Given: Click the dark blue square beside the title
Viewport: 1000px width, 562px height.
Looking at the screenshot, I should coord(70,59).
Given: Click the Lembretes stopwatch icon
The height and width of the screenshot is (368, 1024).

##########

--- WHAT IS BEING ASKED ---
Line by line, please reproduce the records exactly.

--- RESULT ---
Given: Click the dark blue square beside the title
Viewport: 1000px width, 562px height.
Looking at the screenshot, I should coord(70,59).
Given: Click the Lembretes stopwatch icon
The height and width of the screenshot is (368, 1024).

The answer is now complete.